Another place that didn't disappoint was Carson City. The name has always sounded to me as though the place should be the epitome of the wild west, even though I knew before we went there that there would be no dusty street lined by boardwalks and saloons with gun slingers crouched around every corner. But I still felt a sort of frontier town atmosphere even as I entered a distinctly 20th century casino with its slot machines.
There are still some places that I would love to visit and that I think - at least, I hope - would not disappoint me. The Norwegian fjords, for example. But I suspect that my long distance travelling days are past. There used to be something exciting about travelling by plane, but not now.
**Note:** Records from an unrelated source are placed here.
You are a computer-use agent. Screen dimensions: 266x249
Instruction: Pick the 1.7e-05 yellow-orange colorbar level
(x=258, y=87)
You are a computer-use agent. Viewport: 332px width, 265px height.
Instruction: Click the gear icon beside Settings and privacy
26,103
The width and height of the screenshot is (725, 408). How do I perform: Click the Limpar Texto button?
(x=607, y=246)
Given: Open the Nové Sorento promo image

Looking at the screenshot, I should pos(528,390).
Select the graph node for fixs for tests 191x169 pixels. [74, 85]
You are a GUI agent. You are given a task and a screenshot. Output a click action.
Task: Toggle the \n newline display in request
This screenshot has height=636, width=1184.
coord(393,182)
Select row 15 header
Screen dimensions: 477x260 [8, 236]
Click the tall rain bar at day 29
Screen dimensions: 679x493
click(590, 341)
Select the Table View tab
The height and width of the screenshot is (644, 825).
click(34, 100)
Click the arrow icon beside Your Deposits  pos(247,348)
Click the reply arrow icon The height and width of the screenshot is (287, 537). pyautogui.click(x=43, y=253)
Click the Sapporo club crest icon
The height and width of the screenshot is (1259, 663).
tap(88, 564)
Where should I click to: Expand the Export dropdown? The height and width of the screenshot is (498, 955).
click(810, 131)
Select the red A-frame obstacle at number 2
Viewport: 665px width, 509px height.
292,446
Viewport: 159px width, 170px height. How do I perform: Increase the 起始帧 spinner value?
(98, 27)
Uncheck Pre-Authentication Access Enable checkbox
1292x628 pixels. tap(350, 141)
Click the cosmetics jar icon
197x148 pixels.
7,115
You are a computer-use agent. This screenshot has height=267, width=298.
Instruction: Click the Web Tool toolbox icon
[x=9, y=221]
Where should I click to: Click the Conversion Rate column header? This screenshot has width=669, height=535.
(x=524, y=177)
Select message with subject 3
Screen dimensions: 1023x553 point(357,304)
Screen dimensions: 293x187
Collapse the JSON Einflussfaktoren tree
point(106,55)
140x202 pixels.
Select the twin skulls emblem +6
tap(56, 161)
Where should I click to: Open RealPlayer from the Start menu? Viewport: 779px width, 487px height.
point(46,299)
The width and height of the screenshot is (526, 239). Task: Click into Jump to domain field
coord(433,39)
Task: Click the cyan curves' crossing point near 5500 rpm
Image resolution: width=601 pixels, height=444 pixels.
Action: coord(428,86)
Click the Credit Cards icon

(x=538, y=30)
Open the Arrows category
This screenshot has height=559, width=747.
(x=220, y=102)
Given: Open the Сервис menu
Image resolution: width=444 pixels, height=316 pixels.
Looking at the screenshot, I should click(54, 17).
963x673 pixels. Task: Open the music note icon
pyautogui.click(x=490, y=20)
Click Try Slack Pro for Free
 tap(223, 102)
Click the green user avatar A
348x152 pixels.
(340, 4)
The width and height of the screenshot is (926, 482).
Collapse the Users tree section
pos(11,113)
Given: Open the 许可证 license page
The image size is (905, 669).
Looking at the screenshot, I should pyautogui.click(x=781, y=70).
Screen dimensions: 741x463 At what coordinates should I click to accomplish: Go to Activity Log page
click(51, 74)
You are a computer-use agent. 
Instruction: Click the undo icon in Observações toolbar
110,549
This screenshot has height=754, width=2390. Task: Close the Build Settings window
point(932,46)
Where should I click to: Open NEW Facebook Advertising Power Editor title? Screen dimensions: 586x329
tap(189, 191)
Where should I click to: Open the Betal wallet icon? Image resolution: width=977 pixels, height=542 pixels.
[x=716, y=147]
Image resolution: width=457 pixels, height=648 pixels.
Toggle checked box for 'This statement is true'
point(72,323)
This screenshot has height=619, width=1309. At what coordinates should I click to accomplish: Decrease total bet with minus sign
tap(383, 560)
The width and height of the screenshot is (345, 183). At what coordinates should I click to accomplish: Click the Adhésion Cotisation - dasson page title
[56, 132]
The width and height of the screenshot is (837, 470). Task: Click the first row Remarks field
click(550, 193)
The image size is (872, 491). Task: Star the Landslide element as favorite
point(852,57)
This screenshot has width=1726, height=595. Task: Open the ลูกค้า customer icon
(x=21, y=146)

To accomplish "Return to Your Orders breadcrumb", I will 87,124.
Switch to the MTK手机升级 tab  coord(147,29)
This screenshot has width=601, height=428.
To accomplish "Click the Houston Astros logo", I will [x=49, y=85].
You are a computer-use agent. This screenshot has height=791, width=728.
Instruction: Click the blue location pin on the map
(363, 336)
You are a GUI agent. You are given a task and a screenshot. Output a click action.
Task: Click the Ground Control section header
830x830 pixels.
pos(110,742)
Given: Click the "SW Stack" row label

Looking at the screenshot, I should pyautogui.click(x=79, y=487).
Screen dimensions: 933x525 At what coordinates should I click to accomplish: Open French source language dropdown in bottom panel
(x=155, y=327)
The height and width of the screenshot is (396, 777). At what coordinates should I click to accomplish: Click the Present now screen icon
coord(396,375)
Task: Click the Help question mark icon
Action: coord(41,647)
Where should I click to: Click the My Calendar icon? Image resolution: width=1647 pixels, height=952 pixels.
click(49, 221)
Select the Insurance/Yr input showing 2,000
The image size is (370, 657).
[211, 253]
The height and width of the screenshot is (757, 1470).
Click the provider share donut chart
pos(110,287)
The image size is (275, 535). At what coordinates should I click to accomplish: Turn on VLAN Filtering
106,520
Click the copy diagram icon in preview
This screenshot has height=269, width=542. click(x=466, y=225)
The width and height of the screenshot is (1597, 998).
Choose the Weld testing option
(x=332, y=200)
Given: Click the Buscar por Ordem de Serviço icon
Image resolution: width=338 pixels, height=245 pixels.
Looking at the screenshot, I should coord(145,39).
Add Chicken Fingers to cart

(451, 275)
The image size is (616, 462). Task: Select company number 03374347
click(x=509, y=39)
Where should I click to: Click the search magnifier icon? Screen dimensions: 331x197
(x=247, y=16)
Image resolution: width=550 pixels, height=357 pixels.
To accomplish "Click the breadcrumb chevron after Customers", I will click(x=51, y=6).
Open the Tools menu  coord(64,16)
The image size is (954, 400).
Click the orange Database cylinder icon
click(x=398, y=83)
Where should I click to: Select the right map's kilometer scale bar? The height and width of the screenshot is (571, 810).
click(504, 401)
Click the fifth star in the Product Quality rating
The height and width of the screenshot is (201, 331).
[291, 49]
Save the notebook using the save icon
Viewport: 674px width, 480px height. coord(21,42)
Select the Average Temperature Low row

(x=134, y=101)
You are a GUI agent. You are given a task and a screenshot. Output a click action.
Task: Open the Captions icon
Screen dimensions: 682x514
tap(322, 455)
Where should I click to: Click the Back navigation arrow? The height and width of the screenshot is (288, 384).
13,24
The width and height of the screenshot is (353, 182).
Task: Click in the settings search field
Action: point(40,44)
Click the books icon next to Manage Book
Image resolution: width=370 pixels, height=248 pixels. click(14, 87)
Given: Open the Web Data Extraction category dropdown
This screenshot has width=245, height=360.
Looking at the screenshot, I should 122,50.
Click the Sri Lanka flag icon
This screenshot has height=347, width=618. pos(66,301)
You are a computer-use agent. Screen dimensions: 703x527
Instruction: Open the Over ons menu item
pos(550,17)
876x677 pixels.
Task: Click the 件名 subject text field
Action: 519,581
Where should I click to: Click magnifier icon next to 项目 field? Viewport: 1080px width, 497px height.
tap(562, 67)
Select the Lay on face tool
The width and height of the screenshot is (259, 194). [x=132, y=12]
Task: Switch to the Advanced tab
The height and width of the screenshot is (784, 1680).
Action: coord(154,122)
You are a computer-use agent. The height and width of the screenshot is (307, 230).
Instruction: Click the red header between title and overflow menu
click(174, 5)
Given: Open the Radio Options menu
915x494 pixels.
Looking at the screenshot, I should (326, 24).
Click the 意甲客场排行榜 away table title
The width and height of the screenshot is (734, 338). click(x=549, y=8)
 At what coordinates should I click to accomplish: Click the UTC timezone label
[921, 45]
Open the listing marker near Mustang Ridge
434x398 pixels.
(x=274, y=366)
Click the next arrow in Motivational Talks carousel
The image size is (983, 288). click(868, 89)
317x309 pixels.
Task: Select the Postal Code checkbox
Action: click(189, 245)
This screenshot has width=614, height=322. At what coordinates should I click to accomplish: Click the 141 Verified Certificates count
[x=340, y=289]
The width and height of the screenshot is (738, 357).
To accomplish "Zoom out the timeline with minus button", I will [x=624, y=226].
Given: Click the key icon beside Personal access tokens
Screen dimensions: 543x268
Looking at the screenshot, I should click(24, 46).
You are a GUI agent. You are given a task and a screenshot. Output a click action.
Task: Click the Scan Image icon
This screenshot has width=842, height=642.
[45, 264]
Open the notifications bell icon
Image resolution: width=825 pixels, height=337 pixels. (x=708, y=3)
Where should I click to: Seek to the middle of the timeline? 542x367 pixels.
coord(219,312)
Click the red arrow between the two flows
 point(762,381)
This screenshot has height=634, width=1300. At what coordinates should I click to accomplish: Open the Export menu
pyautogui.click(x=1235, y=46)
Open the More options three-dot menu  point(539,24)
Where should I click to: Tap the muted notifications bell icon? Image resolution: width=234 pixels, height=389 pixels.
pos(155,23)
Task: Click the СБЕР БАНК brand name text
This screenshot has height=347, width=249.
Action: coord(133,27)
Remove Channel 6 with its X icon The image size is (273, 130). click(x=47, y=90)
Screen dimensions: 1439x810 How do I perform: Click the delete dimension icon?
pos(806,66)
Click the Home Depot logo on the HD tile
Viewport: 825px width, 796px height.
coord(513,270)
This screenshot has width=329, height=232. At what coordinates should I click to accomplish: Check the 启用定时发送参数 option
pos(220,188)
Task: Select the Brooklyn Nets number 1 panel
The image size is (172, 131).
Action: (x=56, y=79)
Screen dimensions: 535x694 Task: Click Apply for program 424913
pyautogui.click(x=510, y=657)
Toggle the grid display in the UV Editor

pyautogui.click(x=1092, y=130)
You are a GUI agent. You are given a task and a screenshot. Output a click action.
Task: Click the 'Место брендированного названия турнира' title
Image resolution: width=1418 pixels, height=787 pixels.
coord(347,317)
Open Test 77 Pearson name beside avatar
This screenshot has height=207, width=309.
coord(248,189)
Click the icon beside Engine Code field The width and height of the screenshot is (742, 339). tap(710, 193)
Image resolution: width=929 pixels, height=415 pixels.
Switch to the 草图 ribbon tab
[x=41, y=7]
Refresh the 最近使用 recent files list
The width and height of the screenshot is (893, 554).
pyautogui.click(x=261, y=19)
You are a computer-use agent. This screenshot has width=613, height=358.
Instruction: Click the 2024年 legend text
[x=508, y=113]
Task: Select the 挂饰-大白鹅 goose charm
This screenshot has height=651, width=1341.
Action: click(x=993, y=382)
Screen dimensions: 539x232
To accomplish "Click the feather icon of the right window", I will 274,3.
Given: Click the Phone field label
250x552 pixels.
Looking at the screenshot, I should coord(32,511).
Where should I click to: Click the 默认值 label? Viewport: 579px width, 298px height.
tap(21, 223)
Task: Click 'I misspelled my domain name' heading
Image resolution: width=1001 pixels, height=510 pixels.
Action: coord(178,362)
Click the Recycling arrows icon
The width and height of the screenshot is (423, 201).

I'm too old to enjoy long-haul travel crammed into those ridiculously cramped seats in economy and I can't afford anything better. Besides, the sheer tedium of going through all that rigmarole just to board a plane is enough to deter me. Then there are so many hoops one has to jump through if travelling to or through the USA that the mere thought is exhausting.
I have always liked the sea, but frankly I cannot stand the thought of cruising, locked into such a small place with all those other people whom I would probably detest and finding interesting stopovers crammed by the very people I am trying to avoid. I have thought of those merchant ships that carry a few passengers, but that sort of journey sounds boring.
No, future travel for me will be to places I can reach in a couple of days by car. It sounds terribly unadventurous but there are still so many places even here in England that are crying out to be explored: Northumberland and Shropshire for starters. And just across the Channel there is the vastness of France, plus Holland, Belgium, Switzerland, Austria and parts of Germany and Italy. What more could I ask for?